À l’impératif, le verbe faire se conjugue à trois personnes : fais, faisons, faites. Exemple : Fais tes exercices, faisons une pause, faites attention à la consigne. Le point utile à retenir est que la 2e personne du singulier prend un s : fais. C’est une forme très fréquente à l’écrit comme à l’oral.
Comment on conjugue le verbe faire ?
Le verbe faire est irrégulier, donc il faut mémoriser ses bases principales. Au présent : je fais, tu fais, il fait, nous faisons, vous faites, ils font. Au passé simple : je fis, tu fis, il fit, nous fîmes, vous fîtes, ils firent. En révision, je conseille d’apprendre d’abord présent, imparfait, futur et passé simple, car ce sont les plus rentables.
C'est quoi le participe passé du verbe faire ?
Le participe passé du verbe faire est fait. Exemples : j’ai fait mes devoirs, elle a fait une erreur. Attention, fait peut aussi être une forme du présent : il fait beau. Pour éviter les confusions, regardez l’auxiliaire. Si vous avez avoir ou être avant, il s’agit généralement du participe passé.
Comment conjuguer vouloir au passé simple ?

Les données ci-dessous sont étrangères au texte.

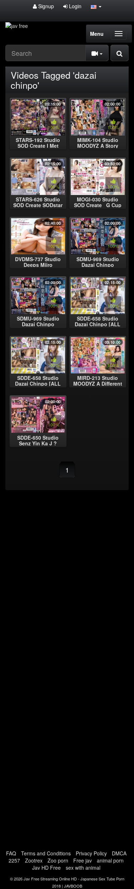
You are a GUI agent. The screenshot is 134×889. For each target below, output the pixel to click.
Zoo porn (58, 860)
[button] (96, 6)
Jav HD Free (46, 867)
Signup (45, 6)
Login (74, 6)
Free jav (82, 860)
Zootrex (34, 860)
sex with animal (83, 867)
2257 (14, 860)
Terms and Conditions (46, 853)
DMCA (119, 853)
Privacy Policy (91, 853)
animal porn (110, 860)
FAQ (11, 853)
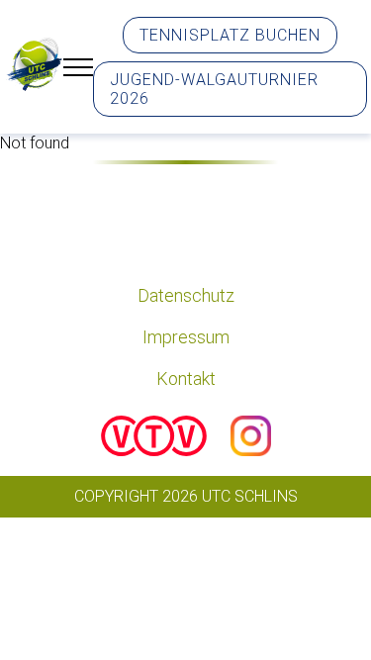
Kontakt (186, 378)
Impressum (186, 337)
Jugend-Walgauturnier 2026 (214, 89)
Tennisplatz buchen (230, 35)
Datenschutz (186, 295)
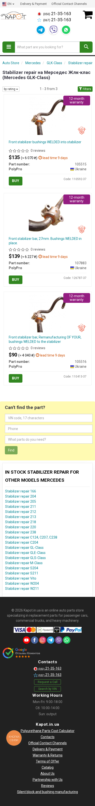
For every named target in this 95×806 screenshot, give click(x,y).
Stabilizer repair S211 (21, 573)
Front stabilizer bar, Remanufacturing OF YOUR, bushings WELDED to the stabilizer (45, 339)
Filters (86, 89)
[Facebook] (34, 640)
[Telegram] (41, 30)
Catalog (48, 767)
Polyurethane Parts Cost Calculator (48, 731)
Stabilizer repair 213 (20, 517)
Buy (15, 181)
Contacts (48, 737)
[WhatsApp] (66, 30)
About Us (47, 773)
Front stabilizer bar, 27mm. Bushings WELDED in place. (45, 241)
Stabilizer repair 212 (20, 512)
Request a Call (47, 682)
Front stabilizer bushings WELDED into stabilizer (45, 142)
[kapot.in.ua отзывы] (21, 653)
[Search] (86, 47)
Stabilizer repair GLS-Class (25, 558)
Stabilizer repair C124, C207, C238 (31, 537)
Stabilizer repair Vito (20, 578)
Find (11, 450)
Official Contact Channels (69, 4)
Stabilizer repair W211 (22, 589)
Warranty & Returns (48, 755)
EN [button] (9, 4)
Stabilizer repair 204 (20, 496)
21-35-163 (57, 13)
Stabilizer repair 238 (20, 532)
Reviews (47, 786)
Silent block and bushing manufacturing (47, 792)
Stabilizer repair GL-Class (24, 548)
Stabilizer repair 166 (20, 491)
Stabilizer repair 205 (20, 501)
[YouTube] (26, 640)
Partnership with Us (48, 780)
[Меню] (8, 47)
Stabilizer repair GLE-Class (25, 553)
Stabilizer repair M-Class (24, 563)
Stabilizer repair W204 (22, 583)
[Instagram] (42, 640)
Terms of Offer (47, 761)
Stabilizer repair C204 (21, 542)
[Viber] (53, 30)
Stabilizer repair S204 (21, 568)
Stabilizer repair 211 (20, 507)
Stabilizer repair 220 (20, 527)
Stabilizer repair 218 (20, 522)
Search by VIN (47, 689)
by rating (10, 89)
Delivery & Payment (33, 4)
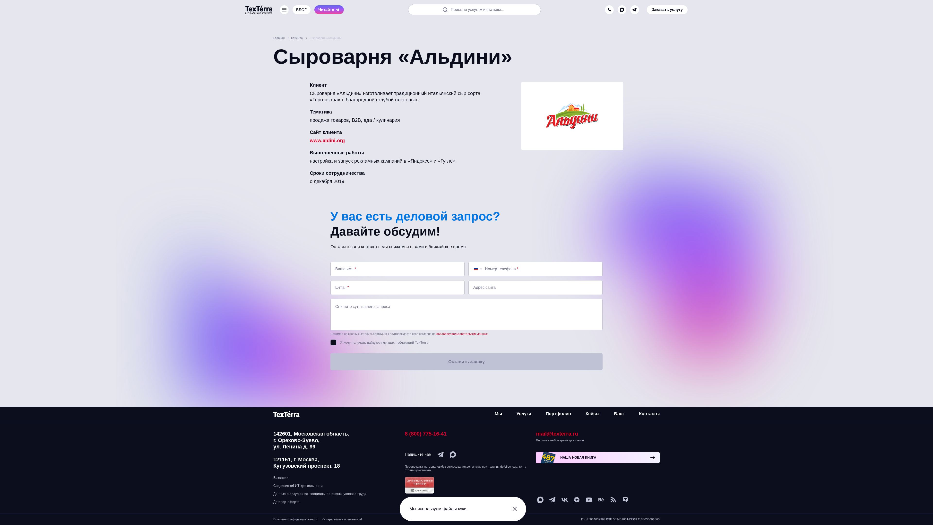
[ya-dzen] (576, 499)
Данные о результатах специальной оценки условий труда (319, 494)
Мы (498, 413)
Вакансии (280, 478)
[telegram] (634, 9)
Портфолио (558, 413)
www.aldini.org (327, 140)
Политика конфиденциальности (295, 519)
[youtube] (589, 499)
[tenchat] (625, 499)
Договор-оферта (286, 502)
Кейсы (592, 413)
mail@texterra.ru (557, 434)
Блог (619, 413)
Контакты (649, 413)
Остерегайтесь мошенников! (342, 519)
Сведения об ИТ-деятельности (298, 486)
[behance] (601, 499)
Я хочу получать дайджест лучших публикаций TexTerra (384, 342)
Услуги (524, 413)
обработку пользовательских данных (462, 334)
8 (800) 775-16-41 (426, 434)
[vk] (564, 499)
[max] (622, 9)
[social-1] (613, 499)
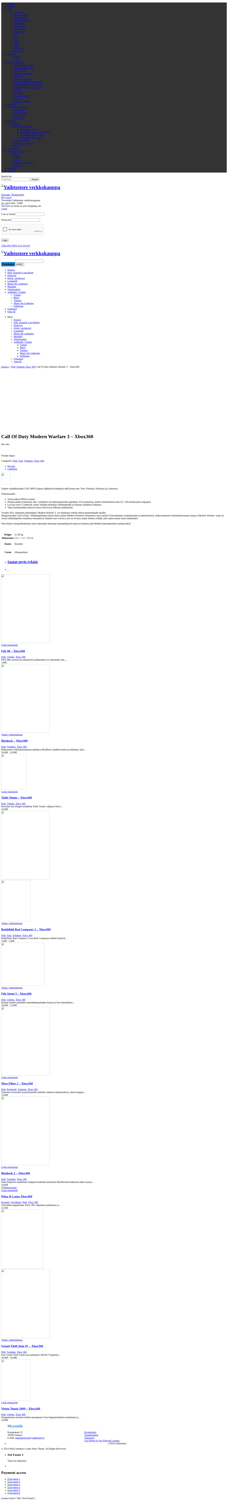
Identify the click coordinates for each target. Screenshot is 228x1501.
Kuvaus (11, 466)
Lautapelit (12, 104)
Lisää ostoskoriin (9, 645)
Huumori (18, 76)
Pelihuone (18, 165)
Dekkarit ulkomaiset (23, 68)
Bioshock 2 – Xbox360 (15, 1173)
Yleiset (17, 160)
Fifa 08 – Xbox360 (13, 651)
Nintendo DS (20, 17)
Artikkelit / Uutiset (16, 151)
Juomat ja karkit (21, 140)
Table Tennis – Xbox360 (16, 797)
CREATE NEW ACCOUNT (15, 245)
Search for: (6, 176)
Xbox (16, 45)
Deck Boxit (19, 109)
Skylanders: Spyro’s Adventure (35, 132)
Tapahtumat (13, 148)
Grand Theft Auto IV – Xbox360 (22, 1346)
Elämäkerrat (19, 70)
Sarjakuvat (19, 93)
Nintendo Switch (22, 20)
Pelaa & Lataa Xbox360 (16, 1196)
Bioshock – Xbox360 (14, 740)
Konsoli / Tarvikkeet (11, 1202)
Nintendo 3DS (21, 15)
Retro (16, 37)
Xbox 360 (19, 48)
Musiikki (11, 121)
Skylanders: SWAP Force (32, 135)
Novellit (18, 90)
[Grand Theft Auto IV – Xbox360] (57, 1274)
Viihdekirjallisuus (22, 101)
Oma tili (11, 171)
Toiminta (20, 367)
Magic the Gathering (17, 107)
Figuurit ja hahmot (23, 126)
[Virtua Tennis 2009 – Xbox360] (57, 1380)
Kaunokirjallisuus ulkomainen (28, 84)
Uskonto (18, 98)
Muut (16, 146)
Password (6, 220)
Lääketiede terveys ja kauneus (28, 87)
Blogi (16, 154)
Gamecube (19, 12)
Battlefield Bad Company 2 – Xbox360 (26, 929)
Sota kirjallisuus (21, 95)
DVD (16, 59)
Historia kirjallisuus (23, 73)
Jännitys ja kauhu (22, 79)
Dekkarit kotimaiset (23, 65)
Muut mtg (18, 118)
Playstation (19, 23)
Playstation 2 (20, 26)
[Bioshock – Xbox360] (57, 698)
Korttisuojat (19, 115)
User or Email (8, 214)
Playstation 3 (20, 29)
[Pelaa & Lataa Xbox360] (57, 1187)
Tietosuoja (89, 1438)
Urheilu (10, 657)
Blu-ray (17, 56)
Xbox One (19, 51)
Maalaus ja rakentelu (24, 143)
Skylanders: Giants (29, 129)
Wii (15, 40)
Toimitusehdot (91, 1435)
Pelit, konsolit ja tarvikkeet (27, 322)
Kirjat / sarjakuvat (16, 62)
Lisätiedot (12, 469)
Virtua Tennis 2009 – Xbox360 (20, 1408)
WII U (17, 43)
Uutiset (10, 3)
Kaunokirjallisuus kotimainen (28, 82)
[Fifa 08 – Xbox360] (57, 609)
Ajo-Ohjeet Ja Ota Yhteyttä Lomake (102, 1440)
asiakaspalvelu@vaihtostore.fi (29, 1438)
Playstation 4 (20, 31)
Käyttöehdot (90, 1432)
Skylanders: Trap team (31, 137)
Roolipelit (11, 1089)
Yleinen (24, 350)
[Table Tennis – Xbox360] (57, 772)
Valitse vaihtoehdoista (11, 734)
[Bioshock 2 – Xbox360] (57, 1131)
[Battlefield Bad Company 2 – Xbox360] (57, 866)
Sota (20, 461)
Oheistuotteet (13, 123)
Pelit (9, 9)
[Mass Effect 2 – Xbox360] (57, 1041)
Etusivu (11, 6)
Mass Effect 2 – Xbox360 (17, 1083)
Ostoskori (12, 168)
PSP (16, 34)
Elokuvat (11, 54)
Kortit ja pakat (21, 112)
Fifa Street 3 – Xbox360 (16, 993)
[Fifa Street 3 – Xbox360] (57, 964)
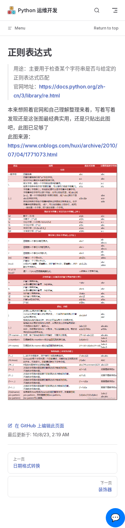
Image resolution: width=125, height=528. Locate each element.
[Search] (96, 10)
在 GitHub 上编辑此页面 (39, 425)
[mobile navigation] (114, 10)
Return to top (106, 28)
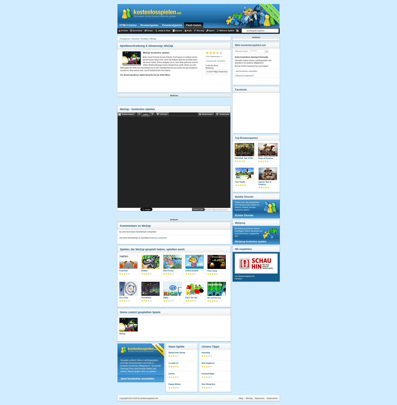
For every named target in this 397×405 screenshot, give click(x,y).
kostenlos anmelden (158, 238)
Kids (189, 31)
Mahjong (240, 223)
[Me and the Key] (216, 289)
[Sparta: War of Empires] (268, 174)
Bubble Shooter (244, 196)
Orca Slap (123, 298)
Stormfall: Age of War (244, 158)
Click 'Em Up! (191, 298)
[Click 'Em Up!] (194, 289)
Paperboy (206, 353)
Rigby (165, 298)
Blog (241, 398)
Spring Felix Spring (176, 353)
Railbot (144, 271)
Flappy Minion (174, 384)
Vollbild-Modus (127, 114)
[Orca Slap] (128, 289)
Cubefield (123, 271)
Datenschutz (272, 398)
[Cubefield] (128, 262)
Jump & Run (164, 31)
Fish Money (146, 298)
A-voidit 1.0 (173, 363)
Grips (150, 31)
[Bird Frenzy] (172, 262)
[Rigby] (172, 289)
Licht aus (163, 114)
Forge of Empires (265, 158)
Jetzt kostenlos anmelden (137, 378)
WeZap (153, 39)
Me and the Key (214, 298)
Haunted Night (208, 374)
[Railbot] (150, 262)
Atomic (171, 374)
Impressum (259, 398)
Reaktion (145, 39)
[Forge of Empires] (268, 150)
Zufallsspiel (224, 114)
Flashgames (125, 39)
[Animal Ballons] (194, 262)
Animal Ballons (192, 271)
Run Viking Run (208, 384)
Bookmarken (207, 114)
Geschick (137, 31)
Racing (200, 31)
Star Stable (240, 182)
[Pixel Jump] (216, 262)
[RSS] (237, 30)
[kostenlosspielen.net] (149, 13)
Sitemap (249, 398)
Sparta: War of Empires (265, 183)
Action (124, 31)
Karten (178, 31)
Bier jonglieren (208, 363)
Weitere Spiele (226, 31)
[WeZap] (128, 325)
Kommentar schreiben (216, 61)
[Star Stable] (244, 174)
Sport (211, 31)
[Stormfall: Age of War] (244, 150)
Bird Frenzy (168, 271)
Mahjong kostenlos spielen (250, 241)
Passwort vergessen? (245, 76)
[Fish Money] (150, 289)
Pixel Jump (212, 271)
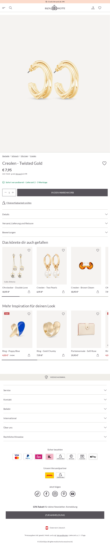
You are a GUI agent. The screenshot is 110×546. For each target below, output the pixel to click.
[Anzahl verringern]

Le verbe vouloir au passé simple se conjugue ainsi : je voulus, tu voulus, il voulut, nous voulûmes, vous voulûtes, ils voulurent. C’est un verbe irrégulier, comme faire. Le bon réflexe est de repérer la base voulu- puis les terminaisons du passé simple. En contrôle, cette conjugaison apparaît souvent dans les textes narratifs classiques.
Quand Ecrire fait ou fais ?
On écrit fais avec je ou tu : je fais, tu fais. On écrit fait avec il, elle, on : il fait, elle fait. Fait est aussi le participe passé : j’ai fait. Mon conseil pratique : remplacez mentalement par prendre. Si vous diriez il prend, alors il fait ; si vous diriez je prends, alors j’écris je fais.
Comment écrire faire au passé simple ?
Au passé simple, faire se conjugue : je fis, tu fis, il fit, nous fîmes, vous fîtes, ils firent. Les formes les plus piégeuses sont fîmes et fîtes à cause de l’accent circonflexe. Si votre objectif est l’efficacité, retenez surtout fis, fit et firent : ce sont les formes les plus souvent rencontrées dans les récits.
Quel est le verbe faire au futur ?
Au futur simple, le verbe faire se conjugue : je ferai, tu feras, il fera, nous ferons, vous ferez, ils feront. La base change : on passe de fai- à fer-. C’est le point clé à mémoriser. Exemple : demain, je ferai mes exercices. Cette série est très utile, car elle sert aussi pour le conditionnel : je ferais.
Qu'est-ce que vous faisiez ?
Vous faisiez est la forme de l’imparfait du verbe faire à la 2e personne du pluriel. On l’emploie pour une action habituelle ou en cours dans le passé : Que faisiez-vous hier à 20 heures ? La conjugaison complète à l’imparfait suit la base fais- : je faisais, tu faisais, il faisait, nous faisions, vous faisiez, ils faisaient.
Si vous devez aller à l’essentiel, retenez ce bloc sans négocier : je fis, tu fis, il fit, nous fîmes, vous fîtes, ils firent. Ensuite, vérifiez seulement trois points : le temps du récit, les accents de nous et vous, et la différence avec l’imparfait. En pratique, 5 minutes de récitation active sur ces six formes rapportent plus qu’une relecture passive de tableaux entiers. Si vous révisez pour le bac, faites une mini-fiche avec un exemple par personne : c’est le format le plus rentable.